Ray Strudwick

Personal information
- Born: 22 June 1949 (age 75) Darlinghurst, New South Wales, Australia

Playing information
- Position: Wing, Centre
Club
| Years | Team | Pld | T | G | FG | P |
| 1969–72 | Canterbury-Bankstown | 49 | 10 | 0 | 0 | 30 |
| 1973–74 | Eastern Suburbs | 9 | 3 | 0 | 0 | 9 |
| 1975 | Parramatta | 6 | 1 | 0 | 0 | 3 |
|  | Total | 64 | 14 | 0 | 0 | 42 |
- Source: As of 17 March 2025

= Ray Strudwick =

Australian rugby league footballer

Ray Strudwick is an Australian former rugby league footballer who played in the 1960s and 1970s. He played for Canterbury-Bankstown, Eastern Suburbs and Parramatta in the New South Wales Rugby League (NSWRL) competition.

== Early life ==
Strudwick was born on 22 June 1949 at Darlinghurst. He attended Picnic Point High School and played junior rugby league with Bankstown Sports Club.

==Playing career==
Strudwick made his first grade debut for Canterbury-Bankstown on 28 March 1969, winning 18–0 against Newtown. He was a regular first grade player for most of that season, scoring 10 tries. Strudwick was the Berries first grade player number 340.

In 1970, Strudwick began the year as a member of the team that won the preseason Wills Cup competition, defeating St. George 20–11 including a try by Strudwick. He went on to play every first grade game bar one during the season, scoring seven tries.

During 1971–72, Strudwick played mostly reserve grade. His team won the Reserve Grade Premiership in both years. He played only 14 first grade games in that period. In 1972, despite playing only six first grade games, Strudwick was featured on the cover of The Rugby League News.

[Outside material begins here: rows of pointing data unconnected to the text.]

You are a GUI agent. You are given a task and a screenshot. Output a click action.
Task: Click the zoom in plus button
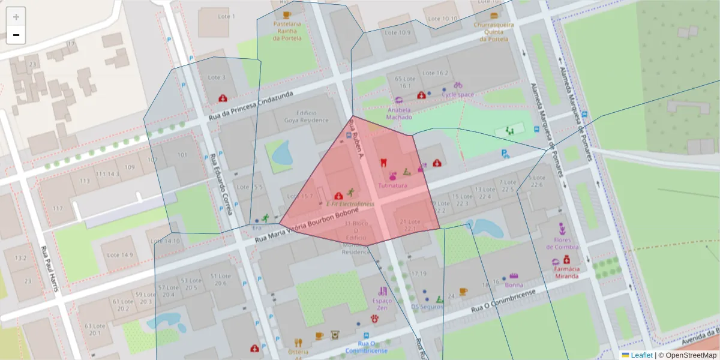16,17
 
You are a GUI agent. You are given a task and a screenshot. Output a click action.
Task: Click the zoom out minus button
16,35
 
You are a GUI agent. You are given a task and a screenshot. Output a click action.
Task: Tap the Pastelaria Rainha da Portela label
286,31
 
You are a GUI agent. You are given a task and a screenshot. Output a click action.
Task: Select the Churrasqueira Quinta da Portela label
491,32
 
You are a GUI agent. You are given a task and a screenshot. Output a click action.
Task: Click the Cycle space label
458,94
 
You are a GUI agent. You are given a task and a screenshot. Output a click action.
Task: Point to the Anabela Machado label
399,113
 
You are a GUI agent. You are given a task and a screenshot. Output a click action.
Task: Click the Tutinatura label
392,185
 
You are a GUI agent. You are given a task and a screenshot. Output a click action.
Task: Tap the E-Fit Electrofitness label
350,204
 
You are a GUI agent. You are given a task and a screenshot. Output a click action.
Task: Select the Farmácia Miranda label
566,272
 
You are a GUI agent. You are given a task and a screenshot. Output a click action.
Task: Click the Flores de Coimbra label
562,243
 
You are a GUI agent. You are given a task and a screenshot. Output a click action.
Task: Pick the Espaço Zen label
382,304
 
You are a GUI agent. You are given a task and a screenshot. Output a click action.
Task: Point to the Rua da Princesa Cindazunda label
251,108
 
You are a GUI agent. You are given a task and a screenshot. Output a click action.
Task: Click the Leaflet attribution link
641,355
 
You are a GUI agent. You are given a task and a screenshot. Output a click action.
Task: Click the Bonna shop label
514,284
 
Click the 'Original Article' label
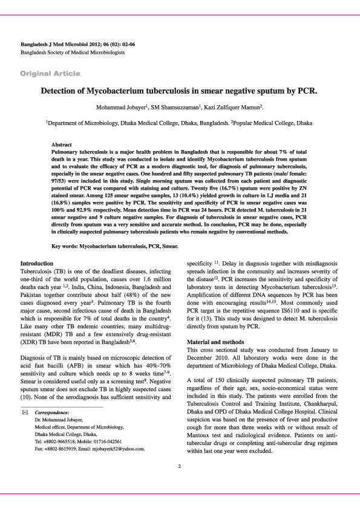[50, 73]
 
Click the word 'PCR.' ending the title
[306, 92]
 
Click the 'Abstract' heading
[62, 145]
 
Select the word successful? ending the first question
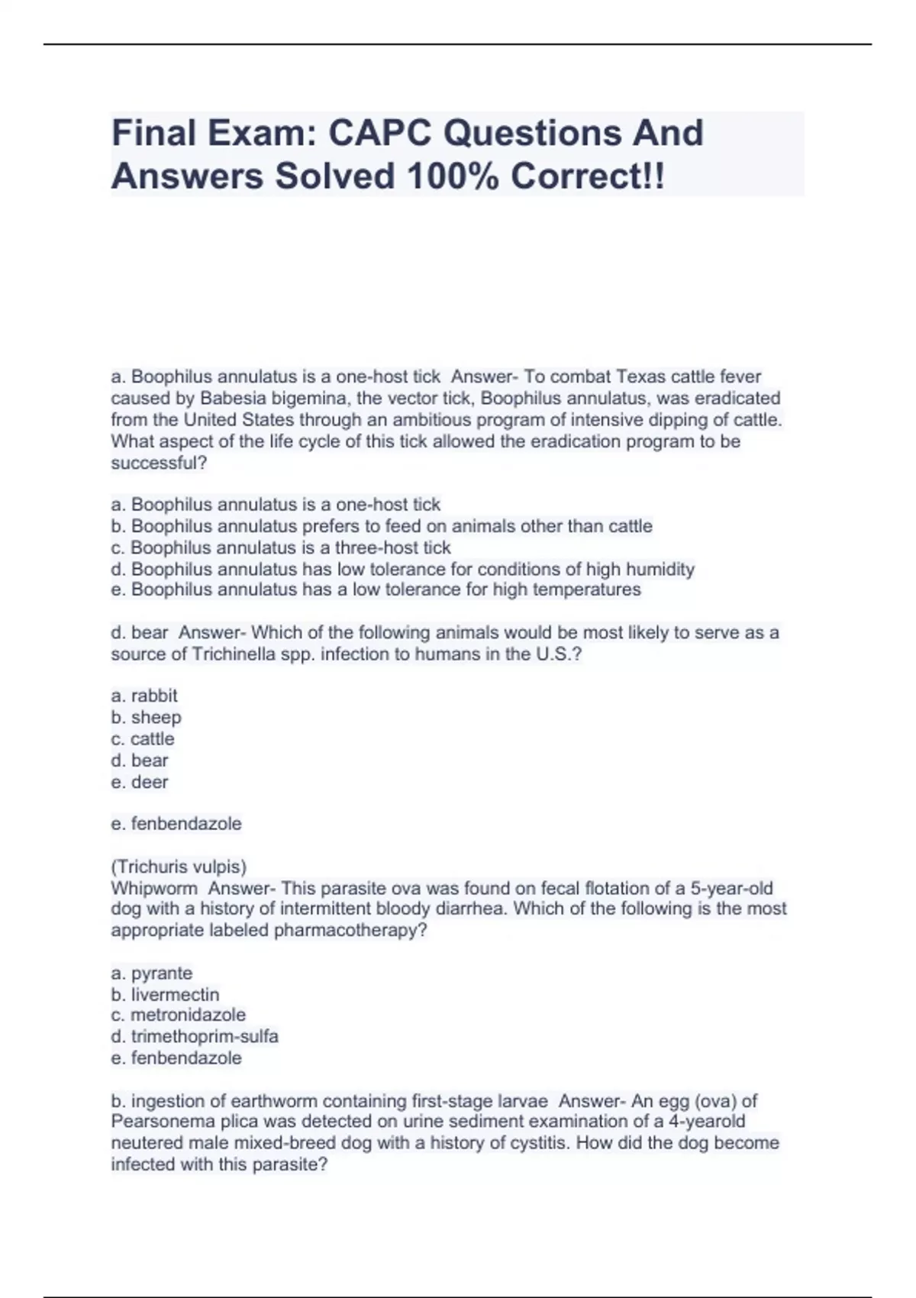[x=159, y=463]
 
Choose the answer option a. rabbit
[x=144, y=696]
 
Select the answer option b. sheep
[x=146, y=717]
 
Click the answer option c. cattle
[x=143, y=738]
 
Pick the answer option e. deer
[x=140, y=782]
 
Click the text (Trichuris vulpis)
[x=179, y=867]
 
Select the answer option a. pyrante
[x=152, y=974]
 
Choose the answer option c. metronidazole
[x=179, y=1015]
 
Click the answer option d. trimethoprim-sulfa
[x=195, y=1036]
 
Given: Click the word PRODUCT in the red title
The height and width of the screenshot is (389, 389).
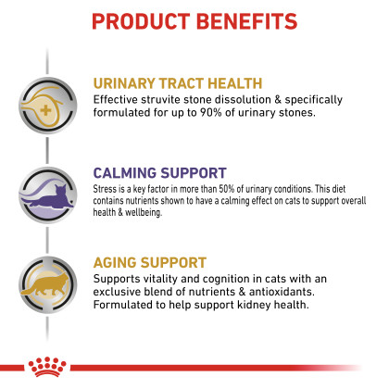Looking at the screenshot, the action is click(x=141, y=21).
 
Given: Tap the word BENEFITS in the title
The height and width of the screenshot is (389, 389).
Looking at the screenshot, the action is click(x=246, y=21).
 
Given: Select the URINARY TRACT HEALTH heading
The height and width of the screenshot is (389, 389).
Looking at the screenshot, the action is click(x=178, y=83).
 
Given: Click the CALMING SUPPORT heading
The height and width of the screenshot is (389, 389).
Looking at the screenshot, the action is click(x=160, y=173).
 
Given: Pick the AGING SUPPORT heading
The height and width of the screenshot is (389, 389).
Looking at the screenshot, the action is click(x=150, y=263).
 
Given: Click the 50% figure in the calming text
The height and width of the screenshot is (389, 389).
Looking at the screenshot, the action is click(x=227, y=189).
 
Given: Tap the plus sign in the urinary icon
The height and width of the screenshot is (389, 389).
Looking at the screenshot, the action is click(x=45, y=110).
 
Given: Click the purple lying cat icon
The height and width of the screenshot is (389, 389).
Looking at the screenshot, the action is click(x=48, y=196).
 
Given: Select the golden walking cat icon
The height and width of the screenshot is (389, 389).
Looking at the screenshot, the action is click(x=45, y=284).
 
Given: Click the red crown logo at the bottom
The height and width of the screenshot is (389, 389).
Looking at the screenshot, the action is click(x=47, y=367).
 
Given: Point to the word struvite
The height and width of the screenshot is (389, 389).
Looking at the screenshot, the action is click(x=160, y=99).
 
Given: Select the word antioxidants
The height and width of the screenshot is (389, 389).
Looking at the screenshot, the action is click(x=282, y=292).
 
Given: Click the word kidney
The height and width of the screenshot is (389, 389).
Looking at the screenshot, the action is click(x=254, y=305).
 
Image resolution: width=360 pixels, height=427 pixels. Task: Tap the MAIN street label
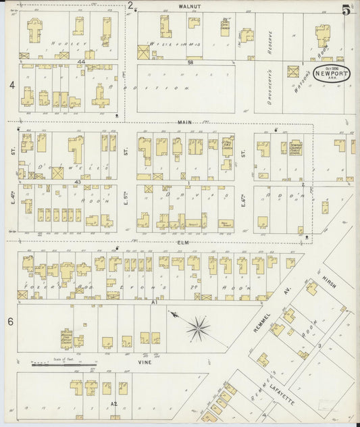[185, 122]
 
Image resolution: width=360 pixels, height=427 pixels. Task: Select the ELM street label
[182, 241]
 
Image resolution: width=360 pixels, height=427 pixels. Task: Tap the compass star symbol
[197, 329]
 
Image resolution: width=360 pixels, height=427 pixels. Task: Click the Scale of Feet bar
[64, 366]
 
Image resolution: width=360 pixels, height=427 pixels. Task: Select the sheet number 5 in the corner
[346, 9]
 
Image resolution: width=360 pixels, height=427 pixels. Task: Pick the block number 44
[80, 62]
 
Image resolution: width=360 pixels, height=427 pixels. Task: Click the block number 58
[190, 62]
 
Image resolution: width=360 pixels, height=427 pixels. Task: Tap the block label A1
[154, 303]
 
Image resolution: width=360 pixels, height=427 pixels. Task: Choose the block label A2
[113, 403]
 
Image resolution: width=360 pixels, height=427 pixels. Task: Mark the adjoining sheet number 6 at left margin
[11, 322]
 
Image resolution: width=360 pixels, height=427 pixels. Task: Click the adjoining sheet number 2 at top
[130, 5]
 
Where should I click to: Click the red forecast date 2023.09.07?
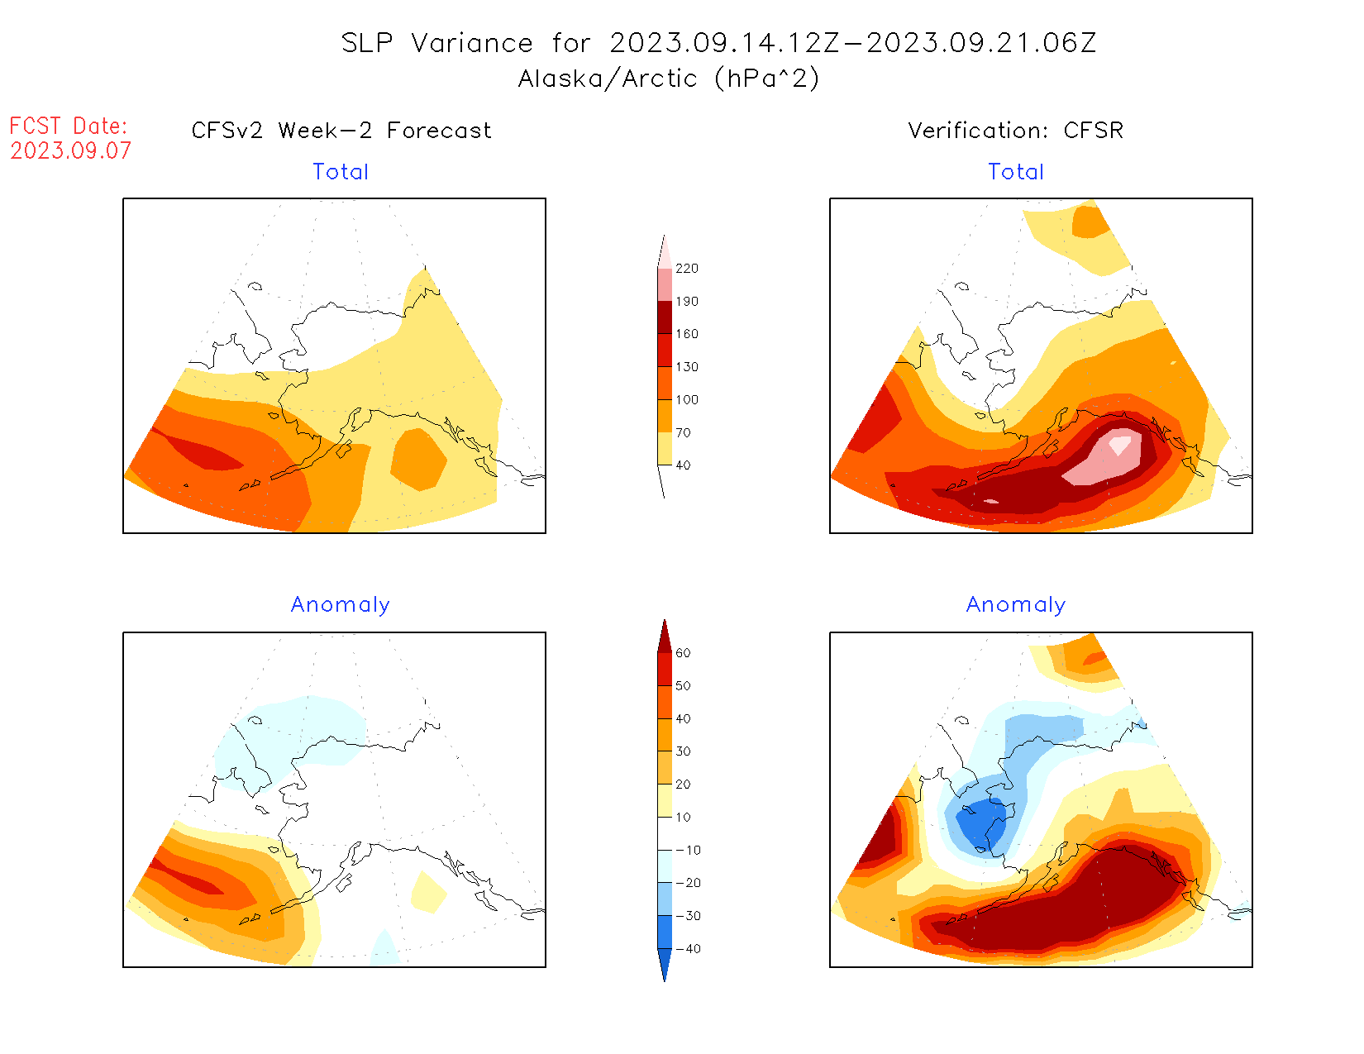[70, 151]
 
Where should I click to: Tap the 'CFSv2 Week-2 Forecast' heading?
[341, 131]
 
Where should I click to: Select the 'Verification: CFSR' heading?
[1015, 131]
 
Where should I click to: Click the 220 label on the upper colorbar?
[686, 269]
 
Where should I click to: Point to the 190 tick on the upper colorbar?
[686, 302]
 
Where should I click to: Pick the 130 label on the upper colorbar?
[686, 367]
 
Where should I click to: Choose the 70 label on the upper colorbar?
[683, 432]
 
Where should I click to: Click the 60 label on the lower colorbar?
[683, 653]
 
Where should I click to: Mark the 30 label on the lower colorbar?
[683, 751]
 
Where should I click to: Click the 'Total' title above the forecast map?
[341, 172]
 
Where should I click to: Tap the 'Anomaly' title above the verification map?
[1016, 605]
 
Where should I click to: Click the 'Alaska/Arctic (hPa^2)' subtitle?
[669, 79]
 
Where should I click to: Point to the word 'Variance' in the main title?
[472, 43]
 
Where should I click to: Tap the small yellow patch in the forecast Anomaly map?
[428, 893]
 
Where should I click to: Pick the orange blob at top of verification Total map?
[1090, 222]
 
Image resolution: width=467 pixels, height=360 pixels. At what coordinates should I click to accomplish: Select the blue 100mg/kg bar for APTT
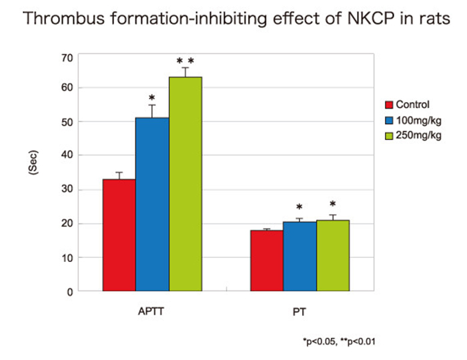point(152,204)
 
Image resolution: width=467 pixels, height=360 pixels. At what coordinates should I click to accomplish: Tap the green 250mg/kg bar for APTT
point(185,184)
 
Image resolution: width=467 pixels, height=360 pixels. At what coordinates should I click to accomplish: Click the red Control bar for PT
point(267,261)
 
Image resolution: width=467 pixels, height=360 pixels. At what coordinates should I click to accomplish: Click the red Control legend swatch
point(389,105)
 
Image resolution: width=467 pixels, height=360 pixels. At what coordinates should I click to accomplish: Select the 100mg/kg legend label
point(418,120)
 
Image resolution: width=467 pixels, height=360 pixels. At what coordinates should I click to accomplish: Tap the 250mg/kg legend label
point(418,136)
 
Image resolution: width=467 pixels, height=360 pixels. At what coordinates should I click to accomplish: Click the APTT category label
point(151,311)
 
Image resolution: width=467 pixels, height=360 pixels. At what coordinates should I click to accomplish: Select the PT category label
point(300,311)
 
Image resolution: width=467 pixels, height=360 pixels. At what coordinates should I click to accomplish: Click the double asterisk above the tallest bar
point(185,62)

For the 1973 season, Strudwick transferred to Easts. He became Easts first grade player number 638. Strudwick played nine premiership games over the next two seasons, scoring three tries.

In 1975, Strudwick turned out for Parramatta, scoring one try in six premiership games. He was the Eels first grade player number 334.

Strudwick played his last premiership game on 11 May 1975, losing 13–18 to his old club Canterbury-Bankstown, but scoring a try for the Eels. He was a bench player for the 1975 Amco Cup final, which the Eels lost 7–17 to Easts.

Strudwick's first grade premiership career spanned 64 games, scoring 14 tries over six seasons with three different clubs.